[Saved data entries]

┌────────

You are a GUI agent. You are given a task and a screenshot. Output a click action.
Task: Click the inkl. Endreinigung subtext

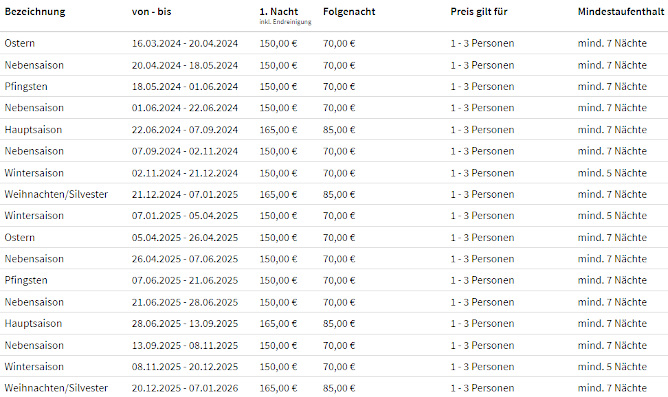coord(285,22)
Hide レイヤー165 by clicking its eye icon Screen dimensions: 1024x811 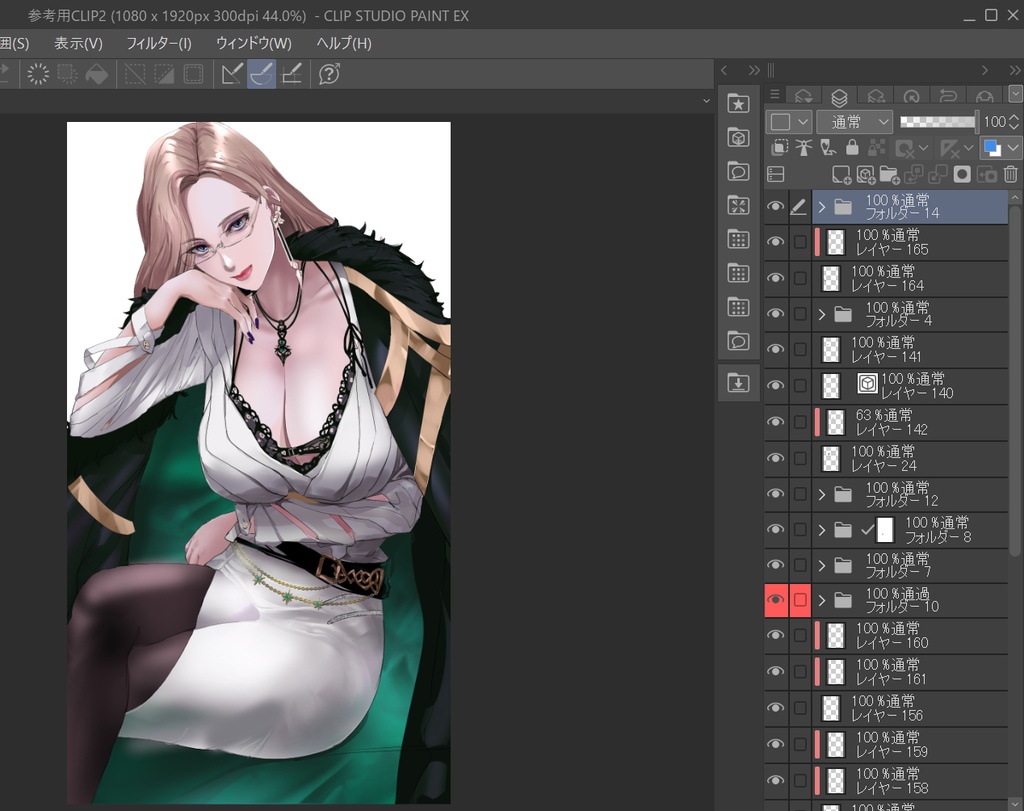pos(776,241)
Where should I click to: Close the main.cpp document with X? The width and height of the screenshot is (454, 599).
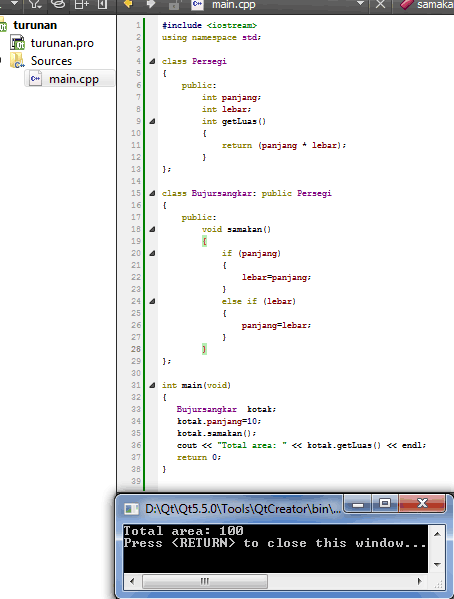coord(380,5)
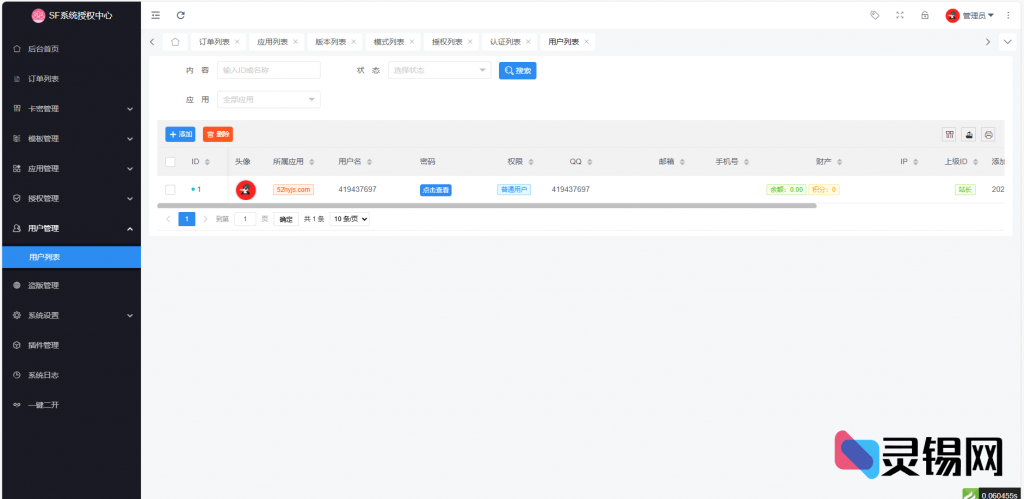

└────────

* Directions for this task
Write the lines out exactly, beginning at the line that holds "Where should I" and stopping after the last line of the entries; include no pictures.

* Final answer
Where should I click to: Close the main.cpp document with X? The width and height of the screenshot is (454, 599).
coord(380,5)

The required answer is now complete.